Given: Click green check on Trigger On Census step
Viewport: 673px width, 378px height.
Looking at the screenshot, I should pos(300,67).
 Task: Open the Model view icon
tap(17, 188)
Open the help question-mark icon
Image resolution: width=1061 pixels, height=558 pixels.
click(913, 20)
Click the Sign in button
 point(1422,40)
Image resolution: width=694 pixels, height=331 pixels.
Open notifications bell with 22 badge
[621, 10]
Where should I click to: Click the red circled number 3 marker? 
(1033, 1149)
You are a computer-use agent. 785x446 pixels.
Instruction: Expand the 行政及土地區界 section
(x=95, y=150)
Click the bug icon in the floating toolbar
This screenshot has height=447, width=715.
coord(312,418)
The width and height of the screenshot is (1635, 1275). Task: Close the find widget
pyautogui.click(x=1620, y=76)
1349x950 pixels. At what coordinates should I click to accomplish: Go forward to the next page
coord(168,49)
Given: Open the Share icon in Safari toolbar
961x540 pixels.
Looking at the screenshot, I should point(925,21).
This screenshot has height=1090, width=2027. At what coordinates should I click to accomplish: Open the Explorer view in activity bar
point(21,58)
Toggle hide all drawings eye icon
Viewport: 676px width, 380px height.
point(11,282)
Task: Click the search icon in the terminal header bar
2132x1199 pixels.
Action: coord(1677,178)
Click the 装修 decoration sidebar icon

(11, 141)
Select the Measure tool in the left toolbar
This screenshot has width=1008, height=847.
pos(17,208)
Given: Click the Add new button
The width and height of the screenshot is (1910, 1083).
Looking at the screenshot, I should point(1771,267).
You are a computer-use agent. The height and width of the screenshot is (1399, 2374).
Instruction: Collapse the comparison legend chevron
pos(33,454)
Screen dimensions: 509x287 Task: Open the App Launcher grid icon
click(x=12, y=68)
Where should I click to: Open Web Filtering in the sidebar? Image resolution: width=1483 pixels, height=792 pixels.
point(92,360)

------------------------------

What is required ->
Everything in the listing should be set down again exactly.

Task response ->
Given: Click green check on Trigger On Census step
Viewport: 673px width, 378px height.
Looking at the screenshot, I should pos(300,67).
 Task: Open the Model view icon
tap(17, 188)
Open the help question-mark icon
Image resolution: width=1061 pixels, height=558 pixels.
click(913, 20)
Click the Sign in button
 point(1422,40)
Image resolution: width=694 pixels, height=331 pixels.
Open notifications bell with 22 badge
[621, 10]
Where should I click to: Click the red circled number 3 marker? 
(1033, 1149)
You are a computer-use agent. 785x446 pixels.
Instruction: Expand the 行政及土地區界 section
(x=95, y=150)
Click the bug icon in the floating toolbar
This screenshot has height=447, width=715.
coord(312,418)
The width and height of the screenshot is (1635, 1275). Task: Close the find widget
pyautogui.click(x=1620, y=76)
1349x950 pixels. At what coordinates should I click to accomplish: Go forward to the next page
coord(168,49)
Given: Open the Share icon in Safari toolbar
961x540 pixels.
Looking at the screenshot, I should point(925,21).
This screenshot has height=1090, width=2027. At what coordinates should I click to accomplish: Open the Explorer view in activity bar
point(21,58)
Toggle hide all drawings eye icon
Viewport: 676px width, 380px height.
point(11,282)
Task: Click the search icon in the terminal header bar
2132x1199 pixels.
Action: coord(1677,178)
Click the 装修 decoration sidebar icon

(11, 141)
Select the Measure tool in the left toolbar
This screenshot has width=1008, height=847.
pos(17,208)
Given: Click the Add new button
The width and height of the screenshot is (1910, 1083).
Looking at the screenshot, I should point(1771,267).
You are a computer-use agent. The height and width of the screenshot is (1399, 2374).
Instruction: Collapse the comparison legend chevron
pos(33,454)
Screen dimensions: 509x287 Task: Open the App Launcher grid icon
click(x=12, y=68)
Where should I click to: Open Web Filtering in the sidebar? Image resolution: width=1483 pixels, height=792 pixels.
point(92,360)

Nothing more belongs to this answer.